Our observer Sirvan continues:
On the day of the event, border guards as well as the guard of the Iranian revolution arranged an ambush near the border, right after my village. They grabbed a lot of sheep and put them in their truck. While some of these sheep were clearly smuggled, they also rounded up some of the sheep belonging to the local population.
That’s why the villagers were so angry. As the convoy passed by, they stopped to say that some of the sheep that had been seized belonged to them. The security forces did not want to hear anything about it and the tone quickly warmed up. Thereafter, the villagers, mostly women and children, began throwing stones at the security forces, who then responded by firing several shots. Thankfully no one was injured. At least three men were arrested and another 20 received a court call.

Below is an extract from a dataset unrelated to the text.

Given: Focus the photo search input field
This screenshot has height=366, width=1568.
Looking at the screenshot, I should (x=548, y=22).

In this video, a group of mostly women and children from the town of Zarduyeh throw stones at the security forces to chase them away from the village.

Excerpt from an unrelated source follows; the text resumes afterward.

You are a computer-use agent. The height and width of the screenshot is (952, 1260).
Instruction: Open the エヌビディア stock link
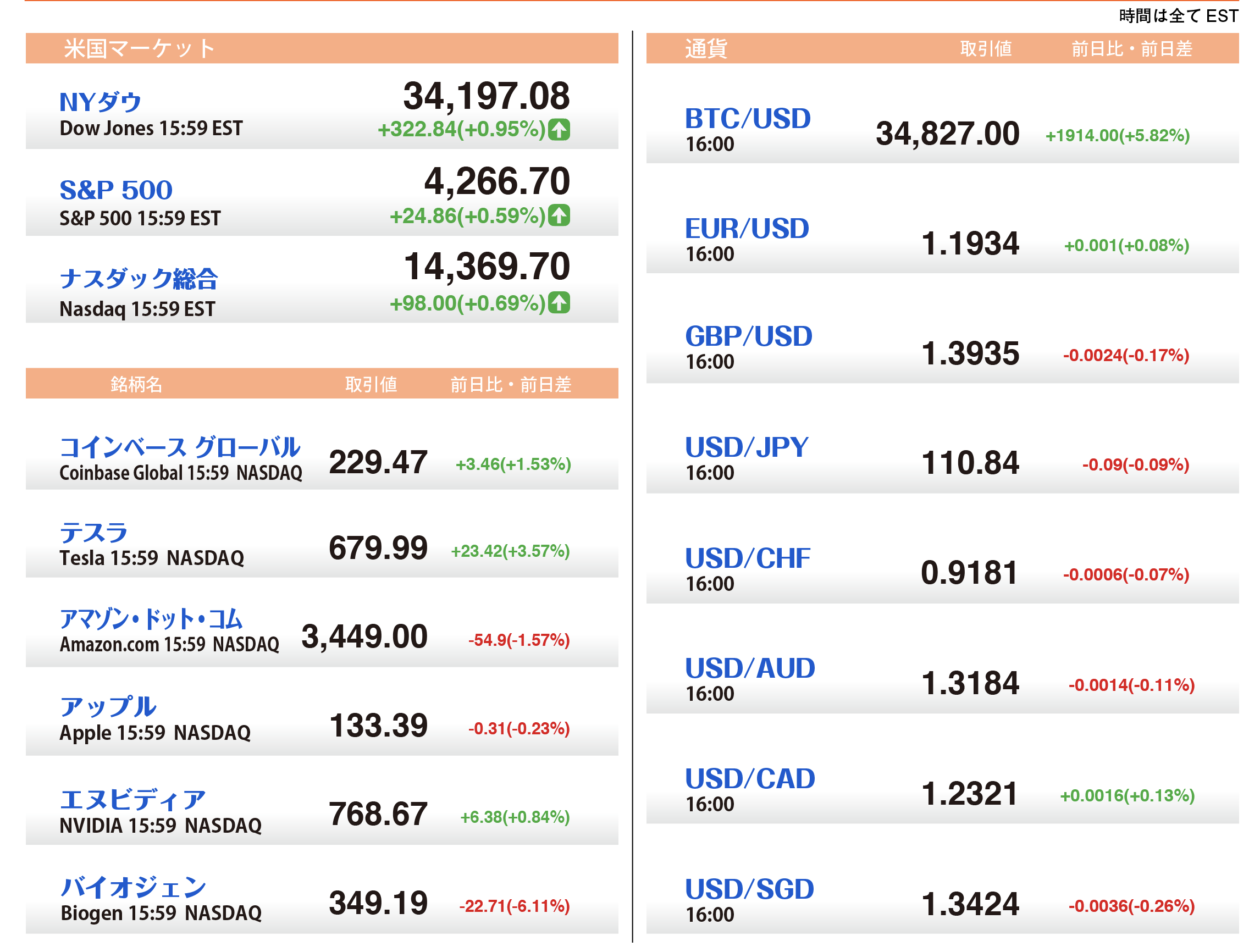(x=132, y=799)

‘The ball bar is only hired to do the dirty work’
Our observer says that most of the profits from this type of smuggling end up in the pockets of the “big fish”, not in bullets.
In our region, most people who work as smugglers do not make it a choice; they do it to survive. Most of them are young. There is no work here. All border regions in Iran are in the same situation. I know a brilliant young man who has a doctorate in management who works as a bullet. There are a large number of extremely qualified people like him in the region.

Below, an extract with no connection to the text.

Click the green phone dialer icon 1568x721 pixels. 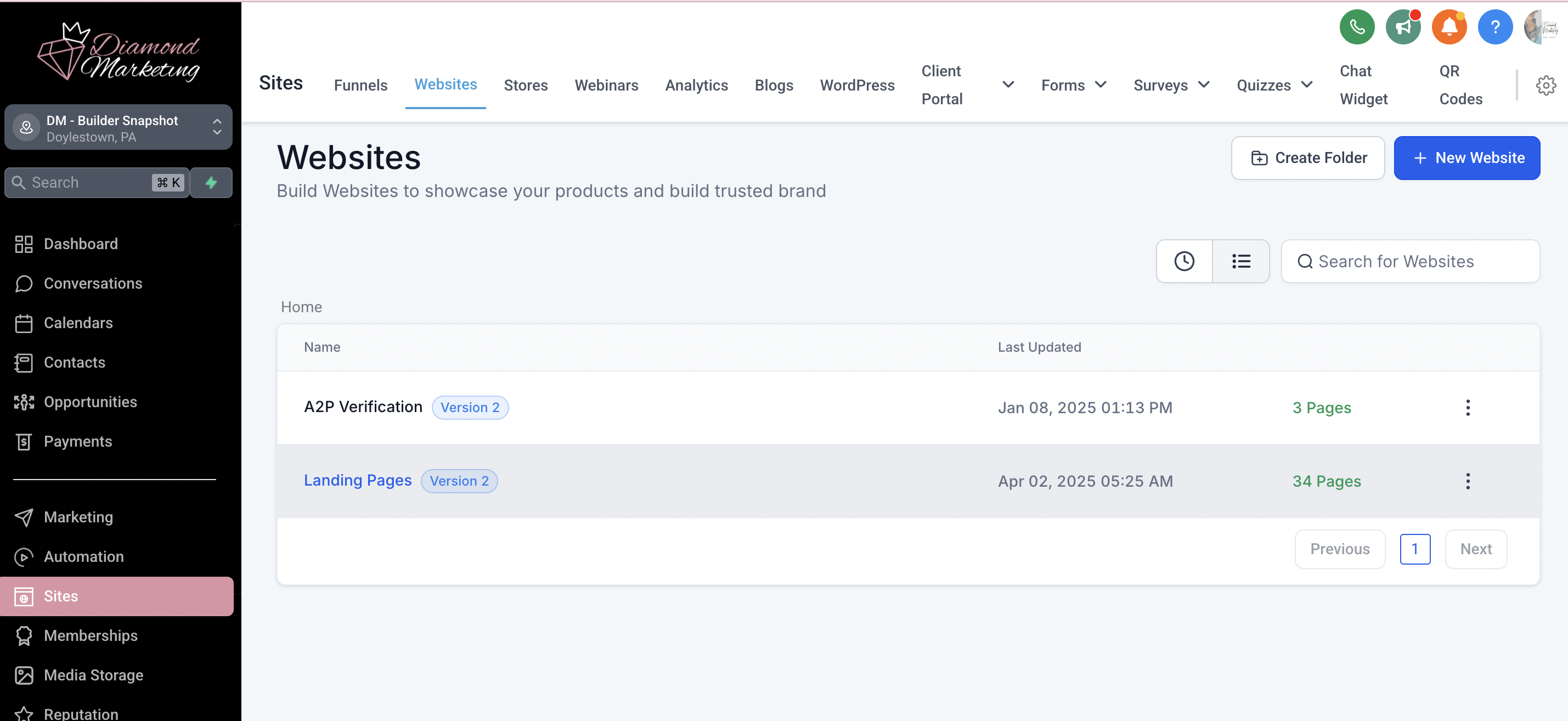tap(1357, 27)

In addition, most of the money from the smuggling does not go to bullets. The type of people who stop working as bullies do not have enough money to buy a large herd. They are employed by richer smugglers who buy sheep in Iran and then sell them using the Telegram messaging app to smugglers across the border in Iraq. Kulbar are just small french fries that are rented out to do the dirty work of crossing the border. They receive hundreds of thousands of tomans to complete the 40-kilometer journey [Editor’s note: meaning they would make up to €30 for a trip]. And it is an extremely difficult journey over the mountains that can take two or three nights.
They travel in groups. There is a scout who continues to make sure the road is safe. Then others take the sheep as if they were just an old shepherd tending a flock. Sometimes border guards put out a hiding place and then ambush [Editor’s note: as you can see in the first video filmed in Zarduyeh].
Currently, there are no official statistics on the number of bullets killed when smuggling sheep. But according to a local human rights organization, at least 39 people who worked as bullets lost their lives in 2019 while carrying out smuggling operations at the border between Iran and Iraq.